BEGIN Task data
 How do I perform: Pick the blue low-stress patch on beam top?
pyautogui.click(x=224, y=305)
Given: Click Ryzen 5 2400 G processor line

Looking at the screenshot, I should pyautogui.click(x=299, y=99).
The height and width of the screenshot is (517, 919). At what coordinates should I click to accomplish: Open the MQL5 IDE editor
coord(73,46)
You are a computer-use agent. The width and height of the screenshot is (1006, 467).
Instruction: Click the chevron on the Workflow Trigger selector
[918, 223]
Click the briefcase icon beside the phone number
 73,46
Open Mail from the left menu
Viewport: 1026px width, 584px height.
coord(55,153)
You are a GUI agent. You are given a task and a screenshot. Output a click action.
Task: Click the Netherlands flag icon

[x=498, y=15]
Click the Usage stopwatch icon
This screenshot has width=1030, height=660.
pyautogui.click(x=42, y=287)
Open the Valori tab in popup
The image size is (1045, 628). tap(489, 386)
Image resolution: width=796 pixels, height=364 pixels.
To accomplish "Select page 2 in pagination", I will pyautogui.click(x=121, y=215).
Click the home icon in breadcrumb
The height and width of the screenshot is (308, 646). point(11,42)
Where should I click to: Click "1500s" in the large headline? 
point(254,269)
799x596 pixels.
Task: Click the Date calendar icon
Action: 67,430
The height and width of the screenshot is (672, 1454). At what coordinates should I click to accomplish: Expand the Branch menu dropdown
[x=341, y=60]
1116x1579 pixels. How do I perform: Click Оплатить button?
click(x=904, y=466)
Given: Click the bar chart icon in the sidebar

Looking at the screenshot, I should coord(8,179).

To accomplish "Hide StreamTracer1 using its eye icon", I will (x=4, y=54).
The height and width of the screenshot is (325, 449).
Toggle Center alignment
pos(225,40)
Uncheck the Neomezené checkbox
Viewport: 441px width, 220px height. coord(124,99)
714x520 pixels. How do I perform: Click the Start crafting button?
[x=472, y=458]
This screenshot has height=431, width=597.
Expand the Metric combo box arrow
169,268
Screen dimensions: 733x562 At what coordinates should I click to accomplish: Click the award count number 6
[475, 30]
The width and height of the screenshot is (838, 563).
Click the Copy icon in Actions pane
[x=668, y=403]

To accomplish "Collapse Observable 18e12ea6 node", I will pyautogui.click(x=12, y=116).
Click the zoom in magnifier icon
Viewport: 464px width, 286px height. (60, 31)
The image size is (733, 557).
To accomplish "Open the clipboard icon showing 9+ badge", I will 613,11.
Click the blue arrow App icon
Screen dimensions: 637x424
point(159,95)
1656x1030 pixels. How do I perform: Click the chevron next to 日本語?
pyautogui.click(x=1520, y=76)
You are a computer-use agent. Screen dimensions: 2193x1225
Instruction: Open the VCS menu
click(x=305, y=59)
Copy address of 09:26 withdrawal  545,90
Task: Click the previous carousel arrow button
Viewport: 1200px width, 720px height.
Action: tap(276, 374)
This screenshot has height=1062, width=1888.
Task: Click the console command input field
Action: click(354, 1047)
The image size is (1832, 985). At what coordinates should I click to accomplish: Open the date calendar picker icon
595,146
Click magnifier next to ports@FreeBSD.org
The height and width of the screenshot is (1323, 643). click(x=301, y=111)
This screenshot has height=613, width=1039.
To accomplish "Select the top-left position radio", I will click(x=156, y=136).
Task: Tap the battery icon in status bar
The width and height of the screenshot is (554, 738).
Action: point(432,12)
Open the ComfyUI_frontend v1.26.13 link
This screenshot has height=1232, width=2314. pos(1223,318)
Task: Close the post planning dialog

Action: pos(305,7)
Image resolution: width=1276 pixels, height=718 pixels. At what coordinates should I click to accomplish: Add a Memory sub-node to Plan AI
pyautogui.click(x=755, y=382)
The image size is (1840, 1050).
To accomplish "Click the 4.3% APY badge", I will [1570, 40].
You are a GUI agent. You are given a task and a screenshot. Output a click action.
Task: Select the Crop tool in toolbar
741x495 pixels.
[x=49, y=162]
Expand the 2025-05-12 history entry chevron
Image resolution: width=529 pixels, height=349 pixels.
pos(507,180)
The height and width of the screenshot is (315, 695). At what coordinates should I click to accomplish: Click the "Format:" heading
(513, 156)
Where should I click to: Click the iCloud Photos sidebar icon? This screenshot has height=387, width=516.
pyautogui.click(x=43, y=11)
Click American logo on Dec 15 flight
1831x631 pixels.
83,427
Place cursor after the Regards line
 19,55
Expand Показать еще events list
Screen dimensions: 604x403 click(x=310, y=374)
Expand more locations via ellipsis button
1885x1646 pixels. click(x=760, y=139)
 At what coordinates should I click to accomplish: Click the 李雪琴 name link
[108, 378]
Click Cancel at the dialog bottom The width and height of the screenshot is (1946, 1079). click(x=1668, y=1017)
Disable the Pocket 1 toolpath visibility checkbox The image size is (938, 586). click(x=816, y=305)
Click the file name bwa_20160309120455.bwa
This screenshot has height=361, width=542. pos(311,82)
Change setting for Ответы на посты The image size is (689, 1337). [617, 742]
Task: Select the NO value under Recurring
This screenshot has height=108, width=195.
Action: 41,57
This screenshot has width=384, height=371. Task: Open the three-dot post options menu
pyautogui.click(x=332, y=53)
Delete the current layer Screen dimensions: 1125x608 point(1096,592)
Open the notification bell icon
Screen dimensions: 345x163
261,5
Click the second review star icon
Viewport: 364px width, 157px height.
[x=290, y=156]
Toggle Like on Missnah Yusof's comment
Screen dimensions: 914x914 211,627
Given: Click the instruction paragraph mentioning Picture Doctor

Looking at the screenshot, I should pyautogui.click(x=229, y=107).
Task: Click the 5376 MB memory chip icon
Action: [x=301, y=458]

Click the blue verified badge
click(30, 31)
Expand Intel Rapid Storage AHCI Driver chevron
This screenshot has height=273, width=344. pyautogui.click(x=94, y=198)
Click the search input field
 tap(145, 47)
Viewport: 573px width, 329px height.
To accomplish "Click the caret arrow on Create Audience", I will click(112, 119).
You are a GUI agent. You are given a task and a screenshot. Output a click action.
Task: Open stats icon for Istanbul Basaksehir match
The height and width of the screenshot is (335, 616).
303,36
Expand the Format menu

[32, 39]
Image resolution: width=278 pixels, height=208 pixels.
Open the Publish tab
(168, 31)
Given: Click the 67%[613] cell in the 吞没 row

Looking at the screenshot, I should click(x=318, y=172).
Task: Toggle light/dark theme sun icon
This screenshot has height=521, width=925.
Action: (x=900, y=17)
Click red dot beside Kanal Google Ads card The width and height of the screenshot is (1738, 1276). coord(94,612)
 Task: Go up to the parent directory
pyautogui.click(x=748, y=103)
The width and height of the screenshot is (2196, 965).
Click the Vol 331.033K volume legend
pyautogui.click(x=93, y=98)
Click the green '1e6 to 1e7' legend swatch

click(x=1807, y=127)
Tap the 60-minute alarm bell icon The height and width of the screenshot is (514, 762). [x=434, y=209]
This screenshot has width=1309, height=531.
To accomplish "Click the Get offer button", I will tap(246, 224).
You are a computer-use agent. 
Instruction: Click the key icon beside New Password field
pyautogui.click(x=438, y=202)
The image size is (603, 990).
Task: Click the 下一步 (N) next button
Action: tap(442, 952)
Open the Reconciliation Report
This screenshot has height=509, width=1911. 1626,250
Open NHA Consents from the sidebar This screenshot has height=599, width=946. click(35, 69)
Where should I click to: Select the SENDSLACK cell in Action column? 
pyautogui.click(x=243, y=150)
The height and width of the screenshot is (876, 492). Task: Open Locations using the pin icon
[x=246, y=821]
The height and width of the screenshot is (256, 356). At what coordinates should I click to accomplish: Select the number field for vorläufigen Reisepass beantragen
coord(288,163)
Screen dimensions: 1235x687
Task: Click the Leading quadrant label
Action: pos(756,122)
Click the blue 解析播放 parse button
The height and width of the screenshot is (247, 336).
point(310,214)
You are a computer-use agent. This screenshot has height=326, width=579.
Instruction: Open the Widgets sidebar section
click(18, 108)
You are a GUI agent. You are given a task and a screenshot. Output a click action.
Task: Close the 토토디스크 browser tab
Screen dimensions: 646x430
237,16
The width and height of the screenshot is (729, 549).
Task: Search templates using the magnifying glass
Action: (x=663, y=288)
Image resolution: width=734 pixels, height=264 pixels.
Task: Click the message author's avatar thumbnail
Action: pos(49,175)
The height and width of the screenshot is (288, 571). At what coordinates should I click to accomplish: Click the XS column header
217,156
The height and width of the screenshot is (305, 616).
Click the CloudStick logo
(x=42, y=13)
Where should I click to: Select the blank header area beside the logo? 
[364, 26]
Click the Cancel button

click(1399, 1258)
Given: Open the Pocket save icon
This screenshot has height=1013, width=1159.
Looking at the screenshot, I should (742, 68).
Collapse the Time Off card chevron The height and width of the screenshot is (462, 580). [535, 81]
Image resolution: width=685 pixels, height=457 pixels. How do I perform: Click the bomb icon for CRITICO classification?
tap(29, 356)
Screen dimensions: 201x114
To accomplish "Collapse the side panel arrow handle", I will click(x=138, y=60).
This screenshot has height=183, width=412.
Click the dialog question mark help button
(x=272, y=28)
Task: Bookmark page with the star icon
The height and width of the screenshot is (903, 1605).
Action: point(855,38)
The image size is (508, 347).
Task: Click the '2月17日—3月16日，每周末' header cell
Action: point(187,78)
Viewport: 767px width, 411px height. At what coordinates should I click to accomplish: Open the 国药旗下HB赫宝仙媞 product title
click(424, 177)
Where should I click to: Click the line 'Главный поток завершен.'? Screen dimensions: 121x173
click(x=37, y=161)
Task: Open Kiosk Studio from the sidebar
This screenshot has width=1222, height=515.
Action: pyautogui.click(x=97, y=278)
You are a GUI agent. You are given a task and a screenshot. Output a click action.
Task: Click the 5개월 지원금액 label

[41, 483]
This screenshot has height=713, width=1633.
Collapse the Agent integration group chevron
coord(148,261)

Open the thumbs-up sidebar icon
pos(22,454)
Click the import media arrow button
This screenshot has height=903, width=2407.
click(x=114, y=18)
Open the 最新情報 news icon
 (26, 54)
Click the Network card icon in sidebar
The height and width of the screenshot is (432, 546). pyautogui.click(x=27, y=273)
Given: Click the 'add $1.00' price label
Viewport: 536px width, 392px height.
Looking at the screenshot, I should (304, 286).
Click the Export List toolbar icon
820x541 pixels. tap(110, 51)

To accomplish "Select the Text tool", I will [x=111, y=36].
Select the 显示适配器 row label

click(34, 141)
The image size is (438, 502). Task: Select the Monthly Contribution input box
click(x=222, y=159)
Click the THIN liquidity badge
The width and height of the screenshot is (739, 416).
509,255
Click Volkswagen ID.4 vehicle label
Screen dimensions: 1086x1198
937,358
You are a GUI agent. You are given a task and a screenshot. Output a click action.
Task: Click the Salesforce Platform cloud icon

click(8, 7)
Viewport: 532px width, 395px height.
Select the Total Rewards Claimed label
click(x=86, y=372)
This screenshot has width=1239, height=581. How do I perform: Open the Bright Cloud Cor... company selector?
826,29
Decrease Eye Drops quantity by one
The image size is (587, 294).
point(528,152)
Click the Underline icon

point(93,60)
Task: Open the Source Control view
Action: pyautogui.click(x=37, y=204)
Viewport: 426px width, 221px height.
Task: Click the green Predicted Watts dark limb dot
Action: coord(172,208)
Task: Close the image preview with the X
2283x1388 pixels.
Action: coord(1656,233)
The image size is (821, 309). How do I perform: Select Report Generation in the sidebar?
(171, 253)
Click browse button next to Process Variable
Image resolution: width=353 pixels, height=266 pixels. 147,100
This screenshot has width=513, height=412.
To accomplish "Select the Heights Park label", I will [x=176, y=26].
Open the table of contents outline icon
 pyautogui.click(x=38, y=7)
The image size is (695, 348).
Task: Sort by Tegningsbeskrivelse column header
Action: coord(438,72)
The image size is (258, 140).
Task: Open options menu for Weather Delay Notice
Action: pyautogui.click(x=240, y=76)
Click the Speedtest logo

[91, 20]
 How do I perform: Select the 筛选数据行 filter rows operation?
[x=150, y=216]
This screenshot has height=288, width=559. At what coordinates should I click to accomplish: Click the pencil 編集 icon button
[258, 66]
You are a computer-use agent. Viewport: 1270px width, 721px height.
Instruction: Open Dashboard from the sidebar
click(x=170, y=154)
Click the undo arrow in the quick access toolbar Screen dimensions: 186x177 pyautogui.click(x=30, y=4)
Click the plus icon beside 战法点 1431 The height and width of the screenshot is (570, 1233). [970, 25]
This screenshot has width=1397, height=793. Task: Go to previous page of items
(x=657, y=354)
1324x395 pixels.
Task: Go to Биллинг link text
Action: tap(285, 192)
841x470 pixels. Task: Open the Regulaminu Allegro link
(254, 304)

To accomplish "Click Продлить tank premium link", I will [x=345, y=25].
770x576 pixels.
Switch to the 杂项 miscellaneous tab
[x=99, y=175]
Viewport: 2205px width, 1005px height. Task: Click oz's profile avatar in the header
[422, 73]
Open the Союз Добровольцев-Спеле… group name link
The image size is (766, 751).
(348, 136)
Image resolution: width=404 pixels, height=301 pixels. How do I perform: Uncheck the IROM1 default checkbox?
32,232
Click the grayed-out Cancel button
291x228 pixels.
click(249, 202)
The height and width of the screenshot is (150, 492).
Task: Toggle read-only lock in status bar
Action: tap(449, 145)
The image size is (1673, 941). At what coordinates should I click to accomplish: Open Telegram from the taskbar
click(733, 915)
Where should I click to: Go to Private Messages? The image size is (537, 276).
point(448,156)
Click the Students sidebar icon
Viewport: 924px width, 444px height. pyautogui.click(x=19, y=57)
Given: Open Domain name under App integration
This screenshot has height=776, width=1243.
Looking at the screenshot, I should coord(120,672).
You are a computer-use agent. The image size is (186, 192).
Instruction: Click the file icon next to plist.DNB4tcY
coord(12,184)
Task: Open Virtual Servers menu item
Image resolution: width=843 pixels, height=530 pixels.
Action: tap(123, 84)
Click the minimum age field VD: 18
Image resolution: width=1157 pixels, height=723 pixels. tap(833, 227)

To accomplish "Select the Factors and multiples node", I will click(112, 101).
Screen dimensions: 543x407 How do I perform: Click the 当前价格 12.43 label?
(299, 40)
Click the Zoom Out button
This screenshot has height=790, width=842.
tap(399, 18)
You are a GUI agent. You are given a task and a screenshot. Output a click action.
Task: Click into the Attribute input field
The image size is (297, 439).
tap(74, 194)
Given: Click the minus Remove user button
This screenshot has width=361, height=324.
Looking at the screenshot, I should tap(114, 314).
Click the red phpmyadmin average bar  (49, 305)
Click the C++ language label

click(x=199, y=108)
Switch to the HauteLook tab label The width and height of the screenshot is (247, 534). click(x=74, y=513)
END Task data
Stated exercise: Print the stretch of items from the line containing "Open the ComfyUI_frontend v1.26.13 link" through the line containing "Action: 41,57", reproducing every line without changes.

Solved exercise:
Open the ComfyUI_frontend v1.26.13 link
This screenshot has height=1232, width=2314. pos(1223,318)
Task: Close the post planning dialog

Action: pos(305,7)
Image resolution: width=1276 pixels, height=718 pixels. At what coordinates should I click to accomplish: Add a Memory sub-node to Plan AI
pyautogui.click(x=755, y=382)
The image size is (1840, 1050).
To accomplish "Click the 4.3% APY badge", I will [1570, 40].
You are a GUI agent. You are given a task and a screenshot. Output a click action.
Task: Select the Crop tool in toolbar
741x495 pixels.
[x=49, y=162]
Expand the 2025-05-12 history entry chevron
Image resolution: width=529 pixels, height=349 pixels.
pos(507,180)
The height and width of the screenshot is (315, 695). At what coordinates should I click to accomplish: Click the "Format:" heading
(513, 156)
Where should I click to: Click the iCloud Photos sidebar icon? This screenshot has height=387, width=516.
pyautogui.click(x=43, y=11)
Click American logo on Dec 15 flight
1831x631 pixels.
83,427
Place cursor after the Regards line
 19,55
Expand Показать еще events list
Screen dimensions: 604x403 click(x=310, y=374)
Expand more locations via ellipsis button
1885x1646 pixels. click(x=760, y=139)
 At what coordinates should I click to accomplish: Click the 李雪琴 name link
[108, 378]
Click Cancel at the dialog bottom The width and height of the screenshot is (1946, 1079). click(x=1668, y=1017)
Disable the Pocket 1 toolpath visibility checkbox The image size is (938, 586). click(x=816, y=305)
Click the file name bwa_20160309120455.bwa
This screenshot has height=361, width=542. pos(311,82)
Change setting for Ответы на посты The image size is (689, 1337). [617, 742]
Task: Select the NO value under Recurring
This screenshot has height=108, width=195.
Action: 41,57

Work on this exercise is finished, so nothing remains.